Data supplied =>
+--
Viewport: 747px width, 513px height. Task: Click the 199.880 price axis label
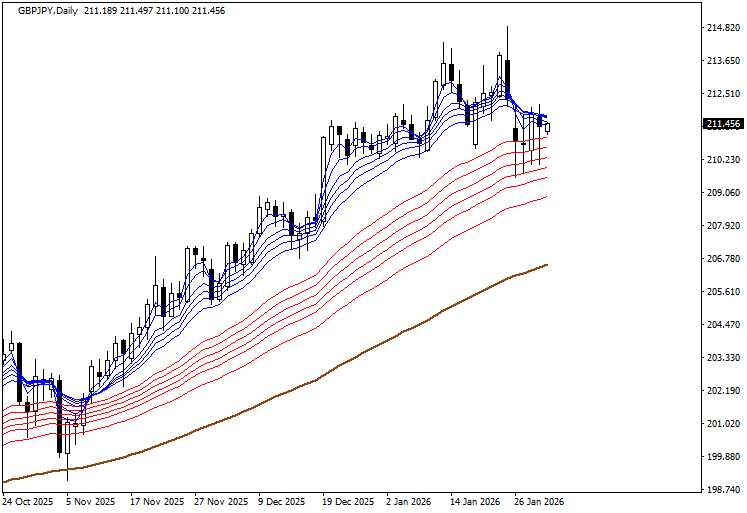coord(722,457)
+--
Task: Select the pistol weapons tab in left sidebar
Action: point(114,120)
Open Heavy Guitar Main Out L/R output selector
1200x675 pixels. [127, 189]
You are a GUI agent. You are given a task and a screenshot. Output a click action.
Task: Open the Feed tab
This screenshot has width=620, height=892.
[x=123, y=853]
+--
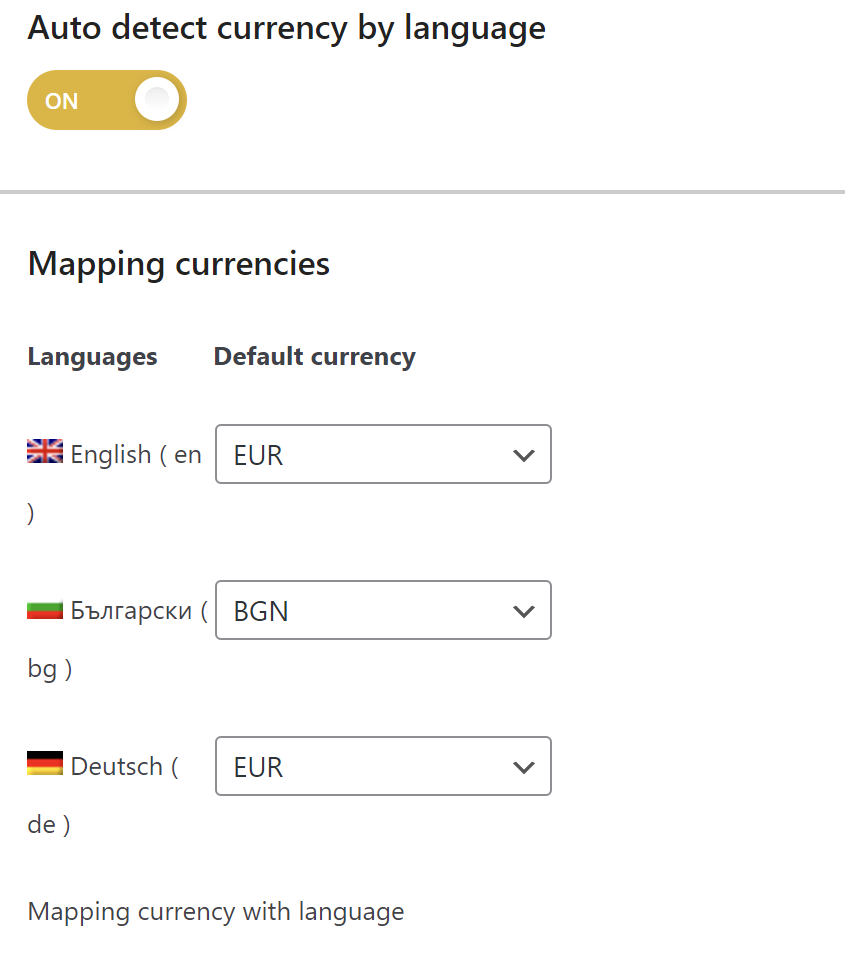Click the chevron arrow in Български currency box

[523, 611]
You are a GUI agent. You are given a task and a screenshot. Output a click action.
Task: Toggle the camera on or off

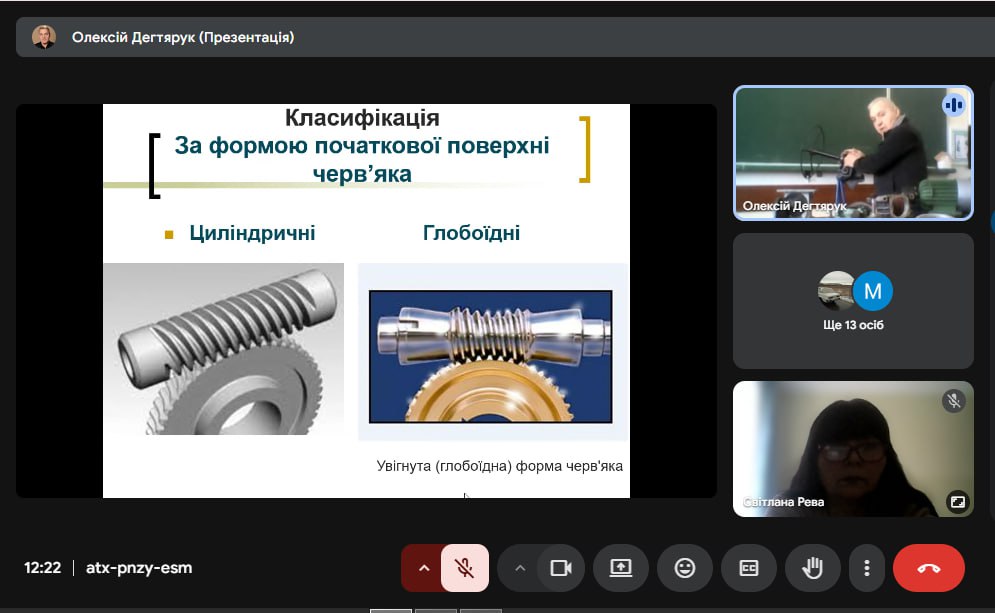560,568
+--
Work to complete => Transcribe the entries from the line with "Viewport: 747px width, 513px" to the line with "coord(722,457)", leaving out the pictures.

Solution for this exercise =>
Viewport: 747px width, 513px height. Task: Click the 199.880 price axis label
coord(722,457)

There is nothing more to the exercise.